SGT for mixtures and \(\beta_{ij} \neq 0\)

When working with mixtures and at least one \(\beta_{ij} \neq 0\), SGT has to be solved as a boundary value problem (BVP)with a finite interfacial lenght.

\[\sum_j c_{ij} \frac{d^2 \rho_j}{dz^2} = \mu_i - \mu_i^0 \qquad i = 1,...,c\]
\[\rho(z \rightarrow 0) = \rho^\alpha \qquad \rho(z \rightarrow L) = \rho^\beta\]

In phasepy two solution procedure are available for this purpose, both on them relies on orthogonal collocation. The first one, solve the BVP at a given interfacial lenght, then it computes the interfacial tension. After this first iteration the interfacial lenght is increased and the density profiles are solved again using the obtained solution as an initial guess, then the interfacial tension is computed again. This iterative procedure is repeated until the interfacial tension stops decreasing whithin a given tolerance (default value 0.01 mN/m). This procedure is inspired in the work of Liang and Michelsen.

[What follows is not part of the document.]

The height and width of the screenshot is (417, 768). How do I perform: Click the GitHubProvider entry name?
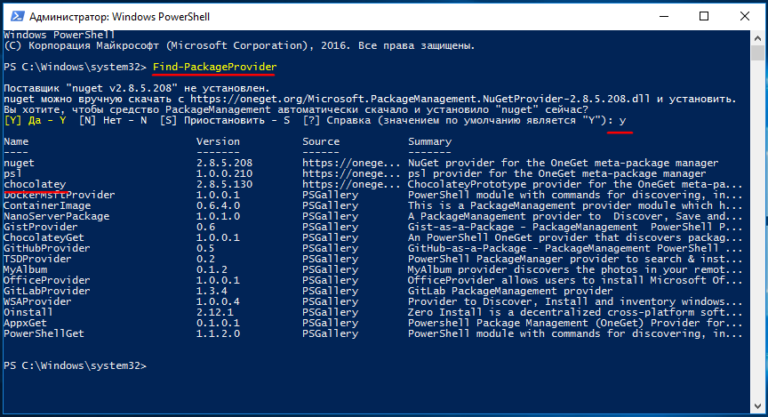click(x=41, y=248)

First, as for any SGT computation, equilibria has to be computed.

>>> hexane = component(name = 'n-Hexane', Tc = 507.6, Pc = 30.25, Zc = 0.266, Vc = 371.0, w = 0.301261,
                ksv = [ 0.81185833, -0.08790848],
                cii = [ 5.03377433e-24, -3.41297789e-21,  9.97008208e-19],
                GC = {'CH3':2, 'CH2':4})
>>> ethanol = component(name = 'Ethanol', Tc = 514.0, Pc = 61.37, Zc = 0.241, Vc = 168.0, w = 0.643558,
                ksv = [1.27092923, 0.0440421 ],
                cii = [ 2.35206942e-24, -1.32498074e-21,  2.31193555e-19],
                GC = {'CH3':1, 'CH2':1, 'OH(P)':1})
>>> mix = mixture(ethanol, hexane)
>>> a12, a21 = np.array([1141.56994427,  125.25729314])
>>> A = np.array([[0, a12], [a21, 0]])
>>> mix.wilson(A)
>>> eos = prsveos(mix, 'mhv_wilson')
>>> T = 320 #K
>>> X = np.array([0.3, 0.7])
>>> P0 = 0.3 #bar
>>> Y0 = np.array([0.7, 0.3])
>>> sol = bubblePy(Y0, P0, X, T, eos, full_output = True)
>>> Y = sol.Y
>>> P = sol.P
>>> vl = sol.v1
>>> vv = sol.v2
>>> #computing the density vector
>>> rhol = X / vl
>>> rhov = Y / vv

The correction \(\beta_{ij}\) has to be supplied to the eos with eos.beta_sgt method. Otherwise the influence parameter matrix will be singular and a error will be raised.

>>> bij = 0.1
>>> beta = np.array([[0, bij], [bij, 0]])
>>> eos.beta_sgt(beta)

Then the interfacial tension can be computed as follows:

>>> sgt_mix(rhol, rhov, T, P, eos, z0 = 10.,  rho0 = 'hyperbolic', full_output = False)
>>> #interfacial tension in mN/m
>>> 14.367813285945807

In the example z0 refers to the initial interfacial langht, rho0 refers to the initial guess to solve the BVP. Available options are 'linear' for linear density profiles, hyperbolic for density profiles obtained from hyperbolic tangent. Other option is to provide an array with the initial guess, the shape of this array has to be nc x n, where n is the number of collocation points. Finally, a TensionResult can be passed to rho0, this object is usually obtained from another SGT computation, as for example from a calculation with \(\beta_{ij} = 0\).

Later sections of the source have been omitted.